WHAT YOU ARE ASKED TO DO: Leave every image out, and return the rest of the data word for word.

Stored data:
'''
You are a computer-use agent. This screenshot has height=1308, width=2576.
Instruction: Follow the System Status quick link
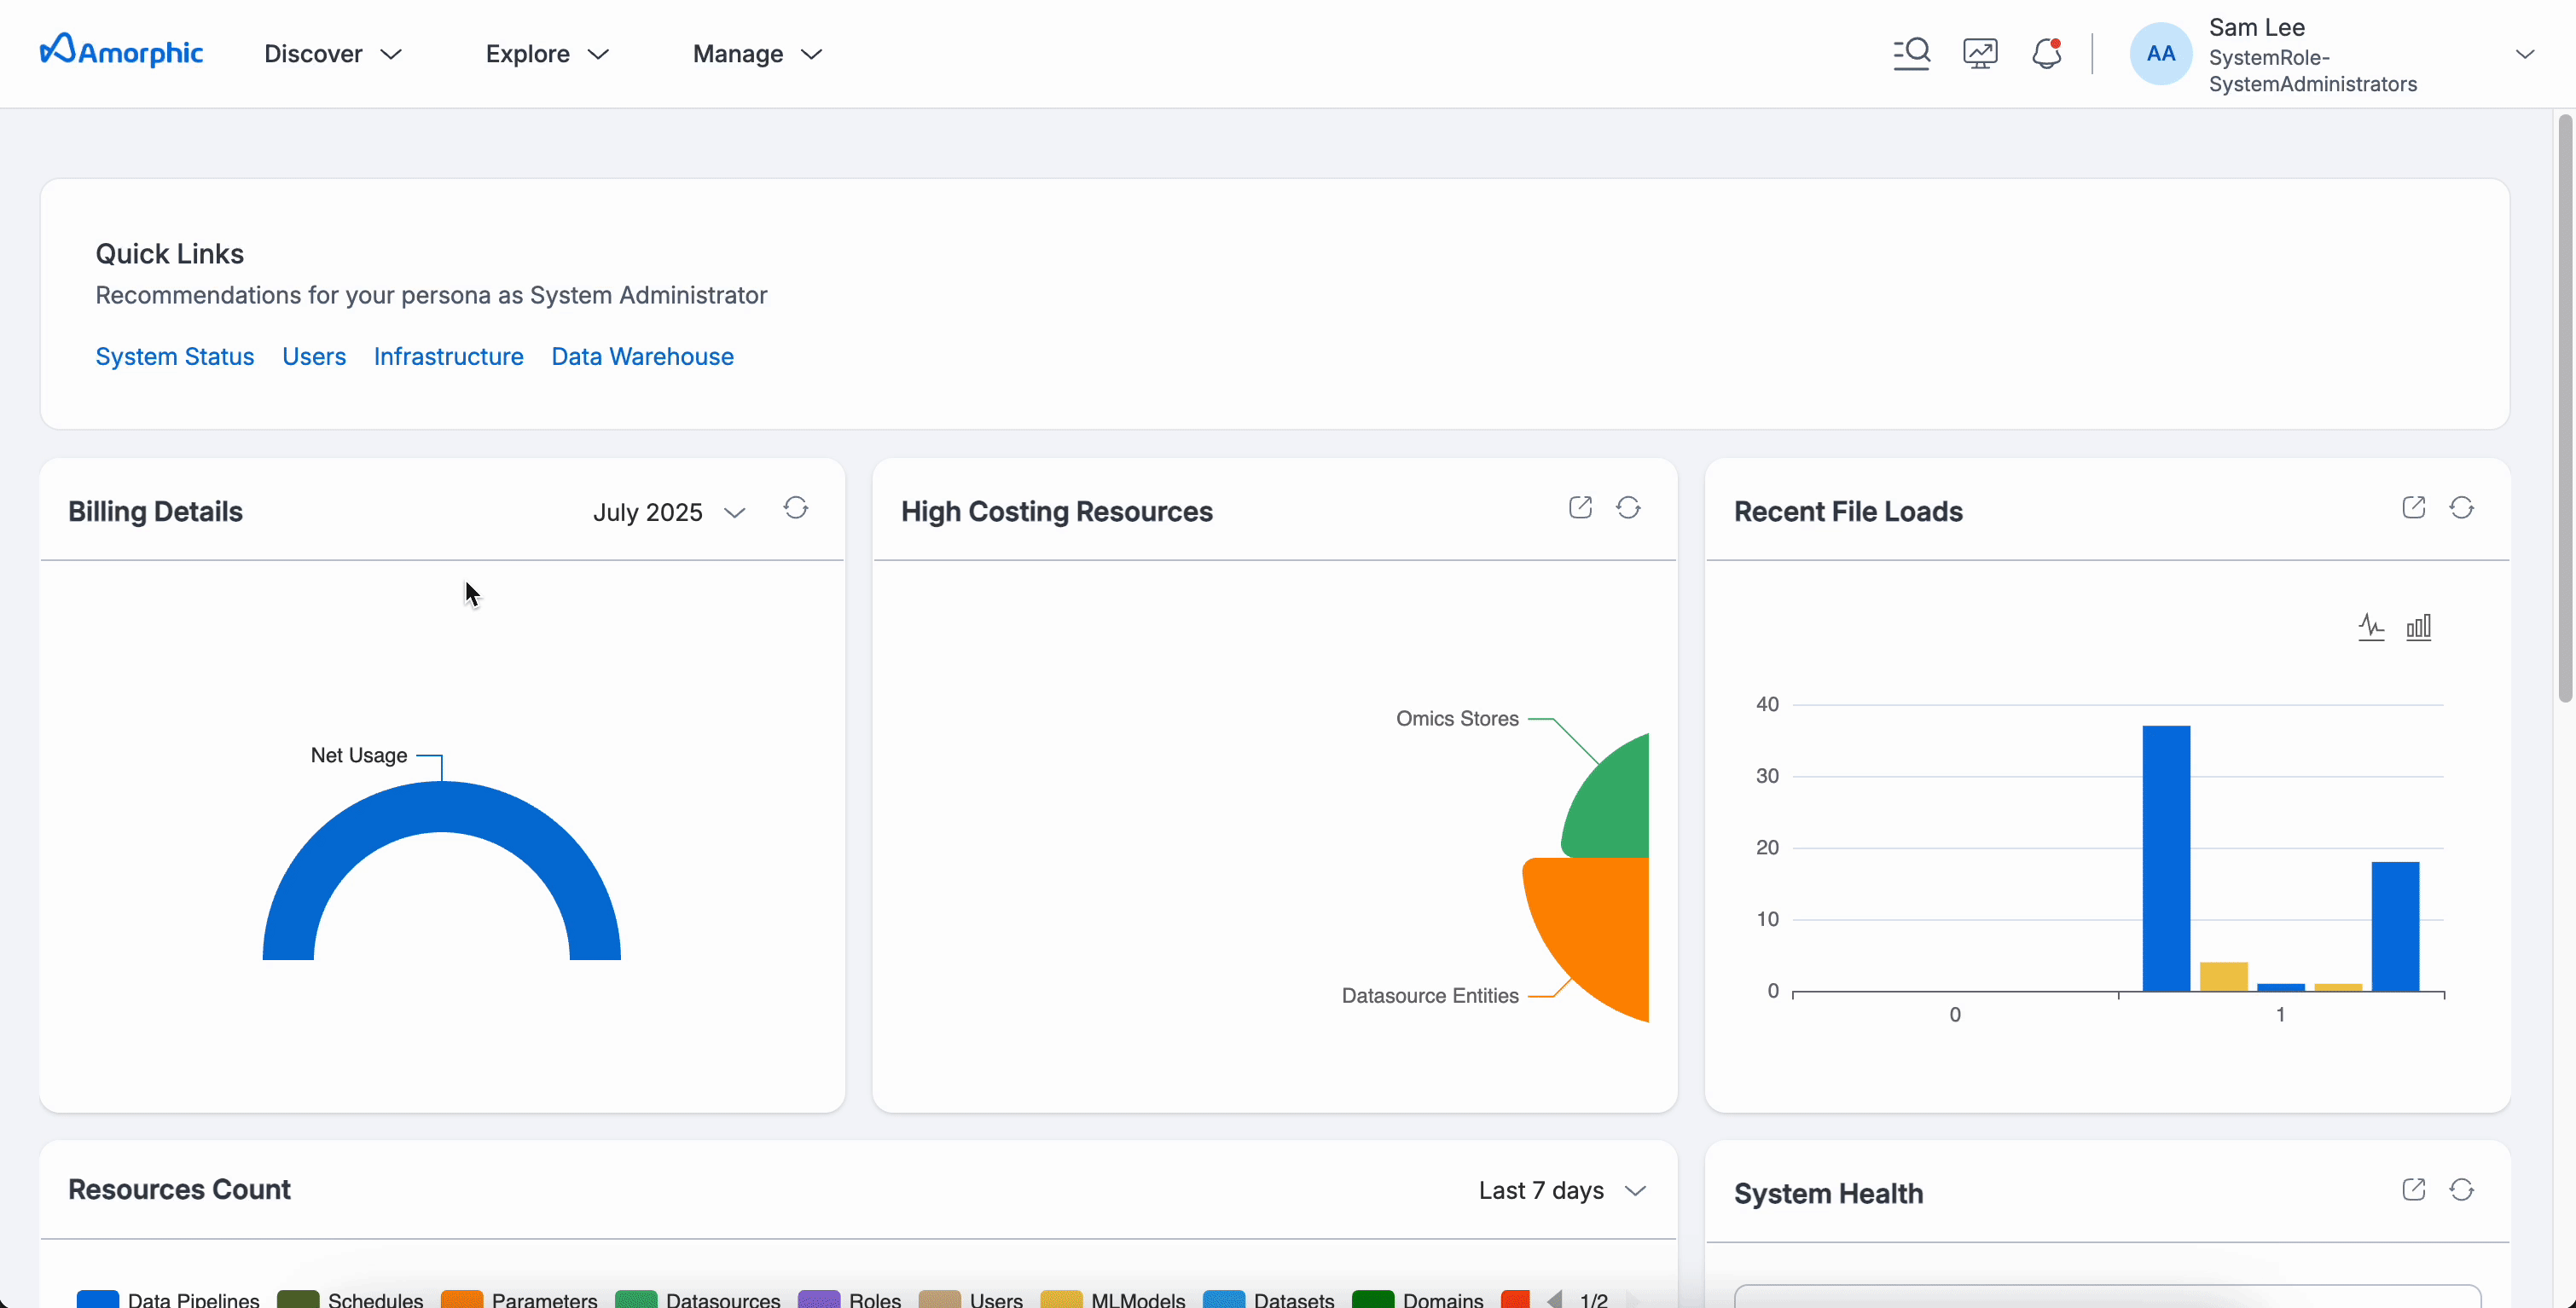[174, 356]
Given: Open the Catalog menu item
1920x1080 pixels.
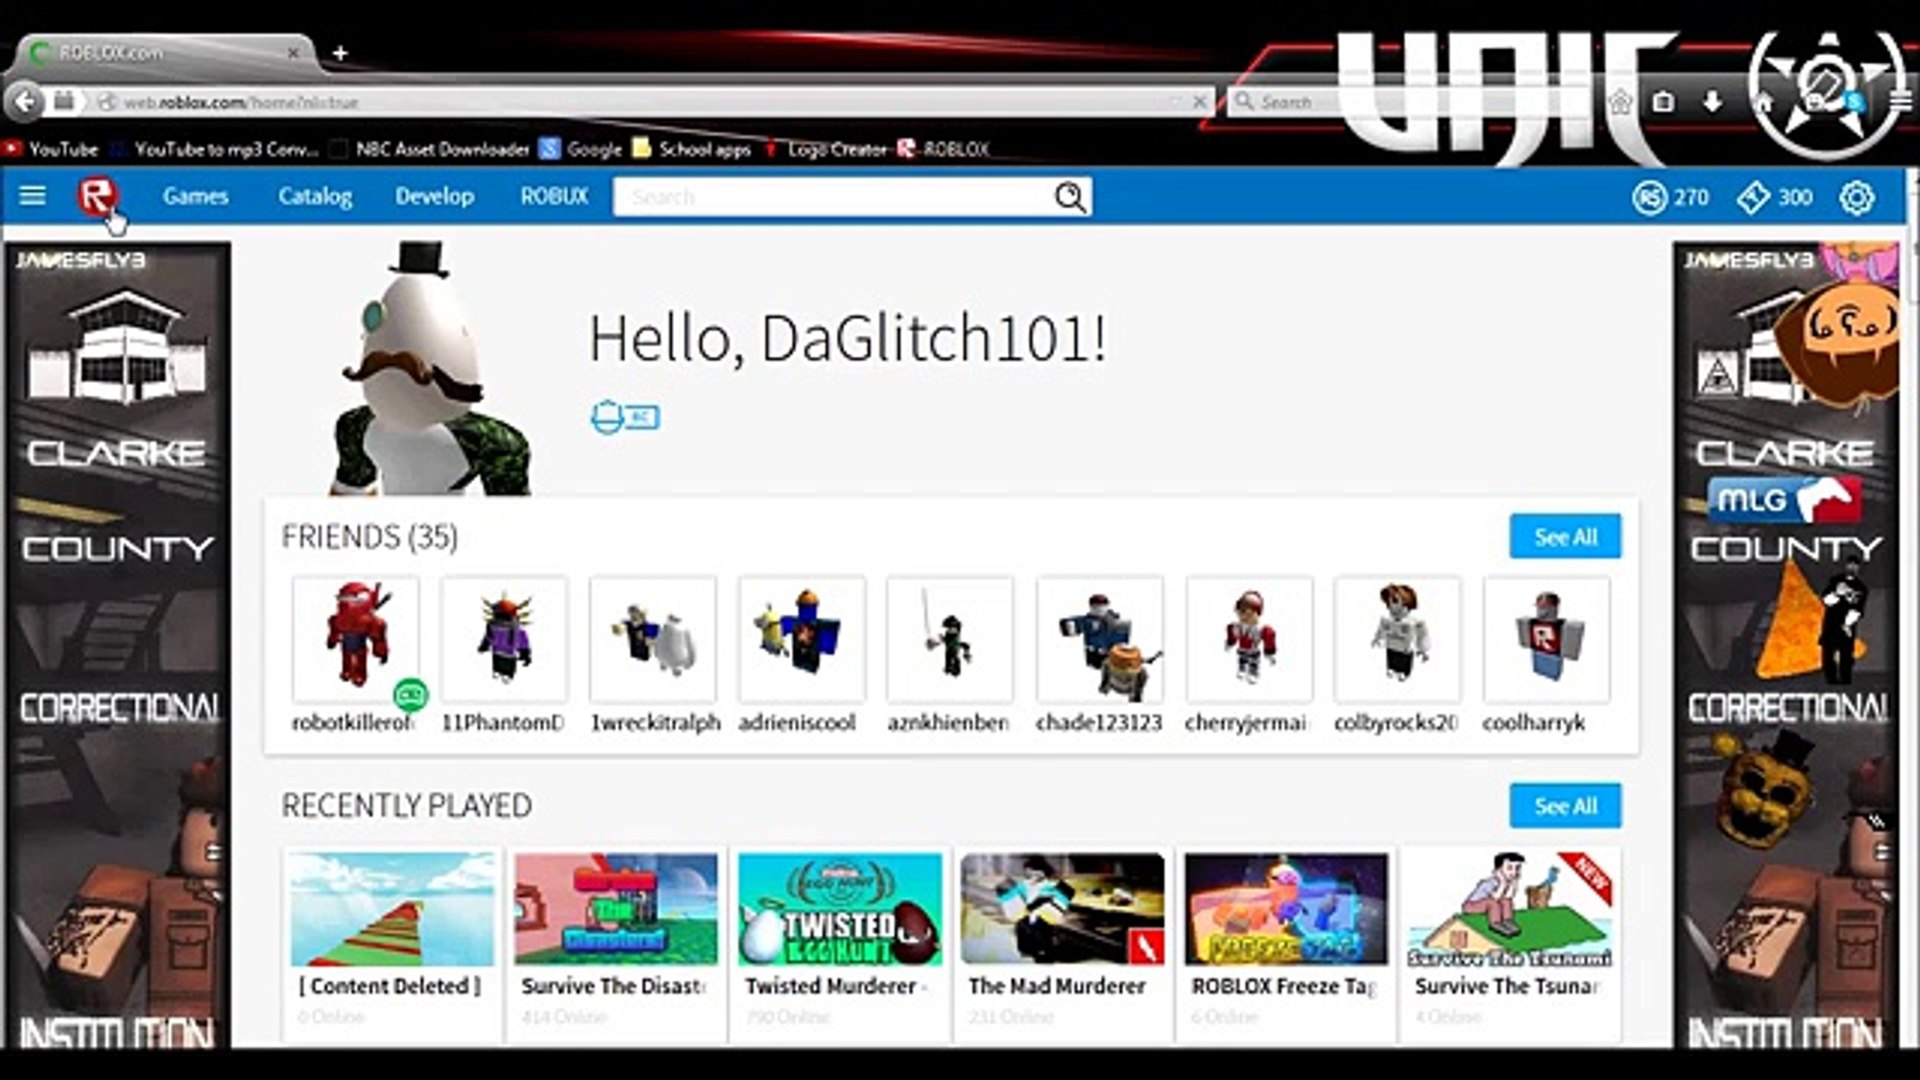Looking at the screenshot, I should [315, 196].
'''
ANSWER BOX:
You are a computer-use agent. This screenshot has height=1308, width=2576.
Instruction: Follow the System Status quick link
[174, 356]
Given: Open the Catalog menu item
1920x1080 pixels.
Looking at the screenshot, I should [315, 196].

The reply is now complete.